Though she could not comprehend the Latin, something about a powerful, building song the Chor Leoni Men’s Choir performed at a Christmas concert two years ago captured Emma Larson’s full attention.
Even after the show was long over and Larson had left the Orpheum theatre in Vancouver, that single composition continued playing in her mind. It was the Ave Maria.
“I had no idea what that meant, but in that moment, ever since I heard it, it stuck in my head.”
A day later she did an internet search for “Ave Maria.” She learned it meant “Hail Mary.”
Having grown up in a music-loving but non-religious home, Larson had no idea what the Hail Mary was and knew little about Catholicism. But the stirring in her heart made her want to hear the song again, and she was soon looking up various versions online.

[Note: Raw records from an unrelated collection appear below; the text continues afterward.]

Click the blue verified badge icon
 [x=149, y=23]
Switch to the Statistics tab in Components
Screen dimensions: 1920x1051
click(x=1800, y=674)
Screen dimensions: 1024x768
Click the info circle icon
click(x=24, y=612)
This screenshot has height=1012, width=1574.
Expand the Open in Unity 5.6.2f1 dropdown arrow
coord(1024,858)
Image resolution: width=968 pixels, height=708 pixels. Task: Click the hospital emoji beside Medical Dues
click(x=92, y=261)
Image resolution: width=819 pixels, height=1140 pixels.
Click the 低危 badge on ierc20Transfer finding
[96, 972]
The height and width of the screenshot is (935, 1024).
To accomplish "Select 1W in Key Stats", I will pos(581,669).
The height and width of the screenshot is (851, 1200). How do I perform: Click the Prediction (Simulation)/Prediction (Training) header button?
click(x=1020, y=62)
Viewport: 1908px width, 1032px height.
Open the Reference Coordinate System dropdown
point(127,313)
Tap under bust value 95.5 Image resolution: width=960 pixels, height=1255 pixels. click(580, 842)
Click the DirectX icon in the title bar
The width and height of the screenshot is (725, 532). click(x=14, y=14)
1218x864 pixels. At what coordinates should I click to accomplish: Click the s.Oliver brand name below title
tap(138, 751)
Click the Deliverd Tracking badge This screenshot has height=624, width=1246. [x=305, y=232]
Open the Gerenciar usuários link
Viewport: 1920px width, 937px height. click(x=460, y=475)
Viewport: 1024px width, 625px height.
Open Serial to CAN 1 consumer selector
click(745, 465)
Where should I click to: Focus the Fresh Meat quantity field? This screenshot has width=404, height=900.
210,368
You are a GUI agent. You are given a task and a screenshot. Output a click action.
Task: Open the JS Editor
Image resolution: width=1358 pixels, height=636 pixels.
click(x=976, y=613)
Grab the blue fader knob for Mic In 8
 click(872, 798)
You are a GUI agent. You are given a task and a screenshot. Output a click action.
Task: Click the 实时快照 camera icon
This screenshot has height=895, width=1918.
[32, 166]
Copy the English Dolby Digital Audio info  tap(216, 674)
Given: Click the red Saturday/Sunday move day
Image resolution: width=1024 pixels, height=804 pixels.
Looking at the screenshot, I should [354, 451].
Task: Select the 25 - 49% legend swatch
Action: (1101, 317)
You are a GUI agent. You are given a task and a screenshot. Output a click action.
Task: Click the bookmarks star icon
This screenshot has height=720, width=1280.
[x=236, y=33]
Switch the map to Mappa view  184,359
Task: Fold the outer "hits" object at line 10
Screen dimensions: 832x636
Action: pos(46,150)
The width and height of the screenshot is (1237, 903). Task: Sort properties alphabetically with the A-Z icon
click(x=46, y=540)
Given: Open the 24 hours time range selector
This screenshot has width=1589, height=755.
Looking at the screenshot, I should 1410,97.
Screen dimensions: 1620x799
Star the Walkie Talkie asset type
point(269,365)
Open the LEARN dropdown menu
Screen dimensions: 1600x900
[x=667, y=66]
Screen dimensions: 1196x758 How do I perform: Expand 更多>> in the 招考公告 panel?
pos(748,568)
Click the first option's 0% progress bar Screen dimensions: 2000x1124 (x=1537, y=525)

She discovered a second Catholic hymn: Ave Maris Stella. “That’s when I just couldn’t get enough. It was just so beautiful. After hearing that one, I started looking more into Catholicism. What was this about? Why was this music so beautiful?”
The COVID-19 pandemic set in not long after that remarkable concert, and Larson found herself with plenty of spare time to read about Catholicism. She started with the Rosary and soon learned there was a Catholic cathedral named for the Holy Rosary in Vancouver.
Around the same time Larson was also facing a personal crisis. She had ended a relationship she’d been in for some time during college, and as a young woman in her early twenties, was seeking solace and new beginnings.
She happened to hear about a popular Anglican church in downtown Vancouver and gave that community a try. When their worship services moved online, she continued watching them and others, while also researching Catholicism and teaching herself to pray the Rosary.
“In terms of learning about the Rosary, and the different mysteries, I loved that. I loved learning about the Sorrowful Mysteries, just how she endured this unimaginable sorrow and suffering,” said Larson.
“Something that I found really cool about Catholicism is there so many names or titles for Mary. That was something I didn’t find in any other church. Everything about Catholicism rang really true to me.”
One day, she discovered Holy Rosary Cathedral’s YouTube channel and watched Mass for the first time.
“I didn’t understand the Mass or anything, but it immediately drew me in.”